## What to produce
Exact copy, no pictures: reproduce the lines from the one that holds "Given: Click the" through the end of the entries.

## Input data
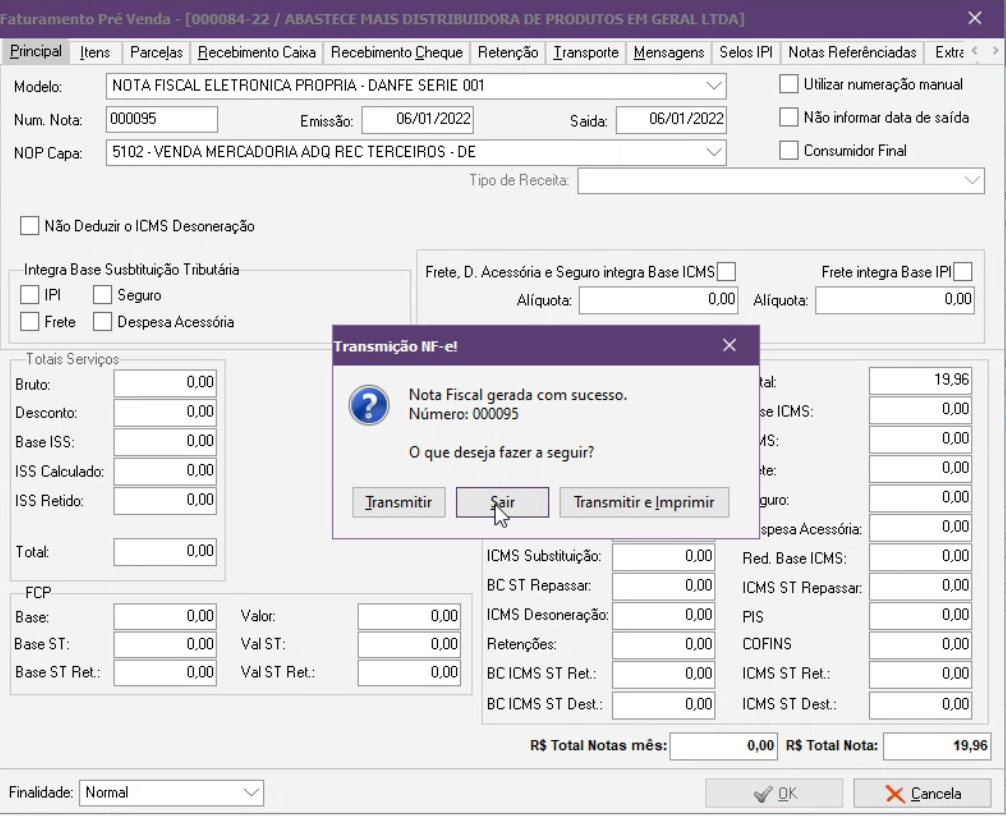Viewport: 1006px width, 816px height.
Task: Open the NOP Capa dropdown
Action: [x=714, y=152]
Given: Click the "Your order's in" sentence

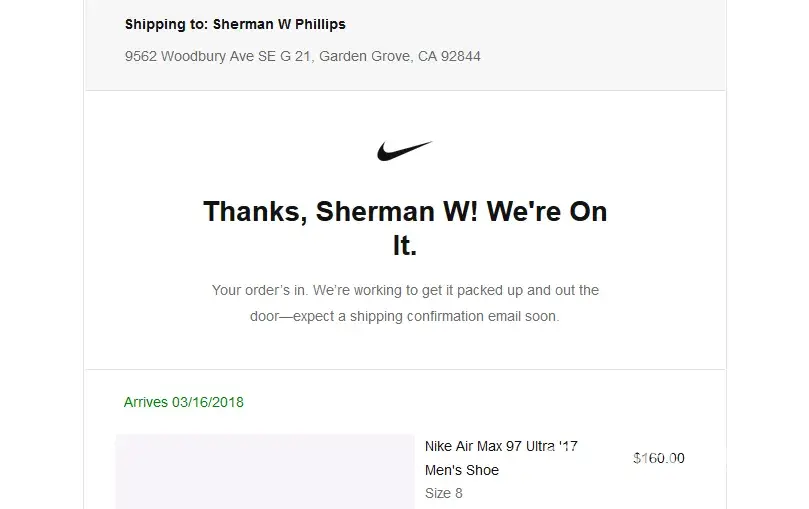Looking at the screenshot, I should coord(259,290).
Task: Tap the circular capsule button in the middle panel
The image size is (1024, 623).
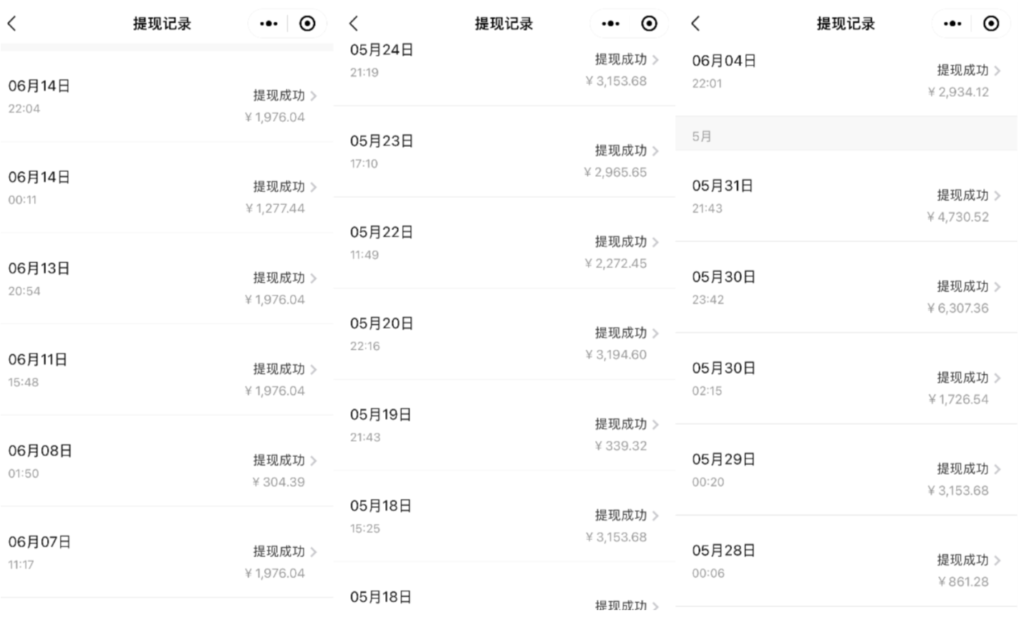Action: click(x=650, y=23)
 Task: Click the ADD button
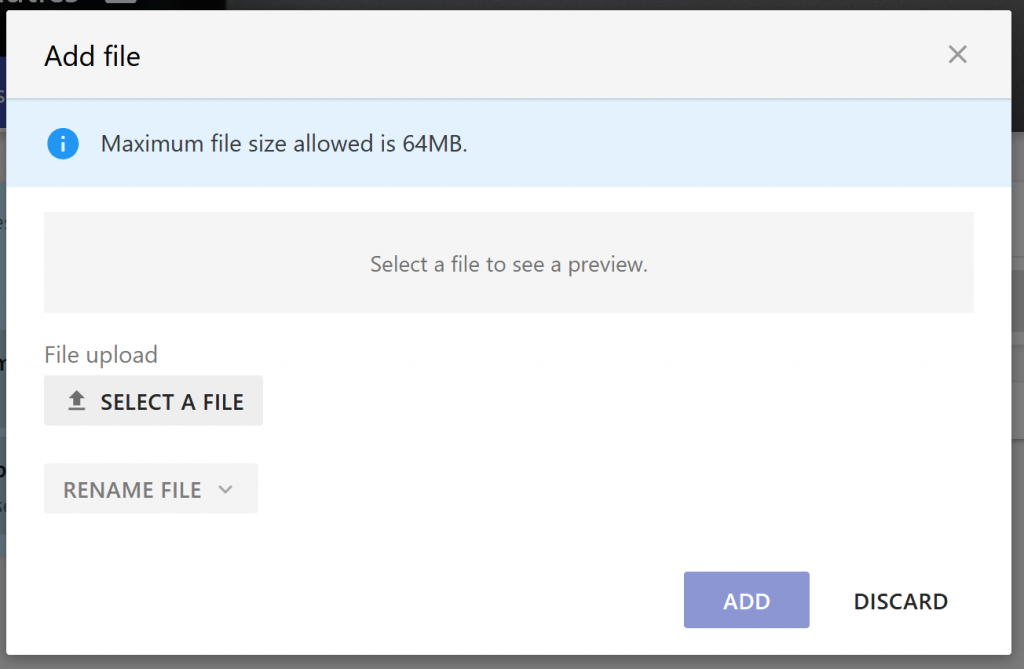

## Response to the task
Given: Click the "Your order's in" sentence

Looking at the screenshot, I should coord(259,290).
Task: Tap the circular capsule button in the middle panel
The image size is (1024, 623).
Action: click(x=650, y=23)
 Task: Click the ADD button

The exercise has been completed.